Robert C. Covington | Aug. 25, 2015
The devil you know is better than the devil you don't know.

If you have read this far looking for a solution to the problem of shadow IT risk, you may be somewhat disappointed. I don't have the solution. I do, however, have some practical suggestions to help:

Monitor outbound traffic

One of the best ways to know what is going on within your network is to monitor outbound traffic. Firewalls are used most often to control inbound traffic, with inbound data often being ignored. If you set your firewall to keep a detailed outbound log and look at where the traffic is going, you will quickly be able to identify some of the applications you did not know about. If for example, Box is not an authorized corporate application, and the log shows traffic to that site, you may have a problem. With a little detective work, you will be able to identify the guilty users. A brief chat with the these folks can produce positive results.

Control outbound traffic

In my opinion, the control of outbound traffic is one of the most valuable and overlooked approaches to security management. I contend that it is just as important to control outbound traffic as it is to control the traffic that is coming in. I was reminded of the importance of outbound control a few weeks ago, when I discovered a malware infection in a customer network by looking at the outbound traffic I had blocked on the firewall.

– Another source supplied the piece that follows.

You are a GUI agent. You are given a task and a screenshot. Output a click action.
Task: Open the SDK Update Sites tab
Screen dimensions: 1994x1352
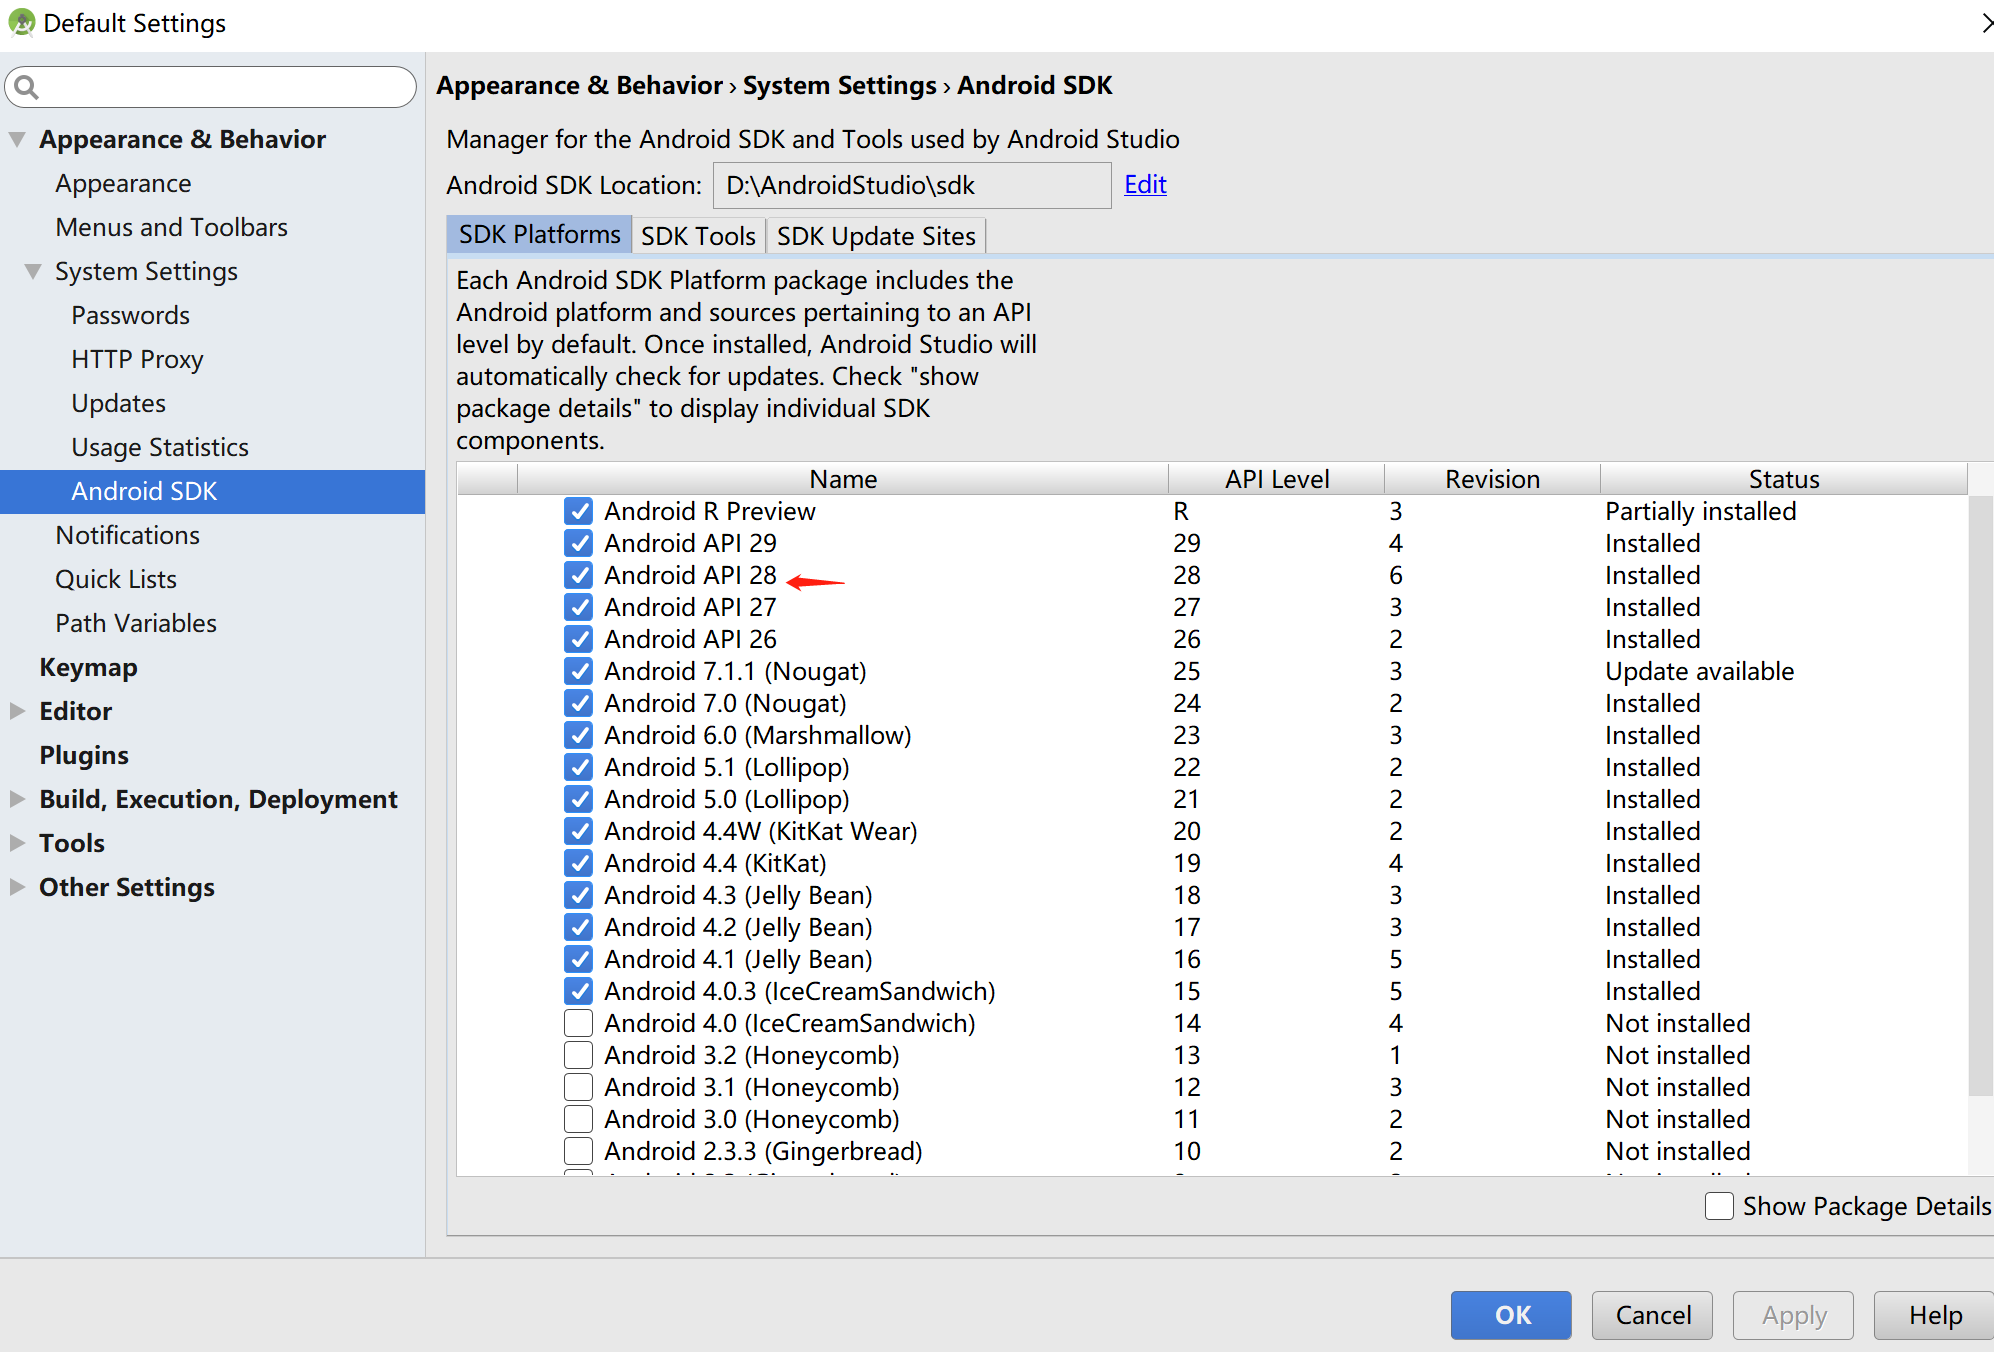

Admittedly, outbound control is a challenge, given that so many of the popular Web applications require only the basic Web ports to function. A Google search will often provide a means of doing this for popular applications, this article on blocking Dropbox being a good example.

As I said, blocking traffic will bring some user backlash, but it will at least prompt a discussion that will allow IT to have input into the risk management aspects of these applications.


User awareness

All of us in corporate IT have had to deal with the user who knows the risks and is willing to ignore them. There are others, however, who simply don't understand the exposures. The issue of shadow IT should be a part of any security awareness program.

Enlist executive help

It has been my experience that a corporate executive who fully understands the risks of shadow IT will, in most cases, be willing to help with its control. A corporate edict from the CEO with a comment about sanctions will go a long way toward controlling the problem. You may just leave the meeting with a commitment to additional resources as a bonus.

Bottom line: Work to control the issue of shadow IT before it controls the fate of your job.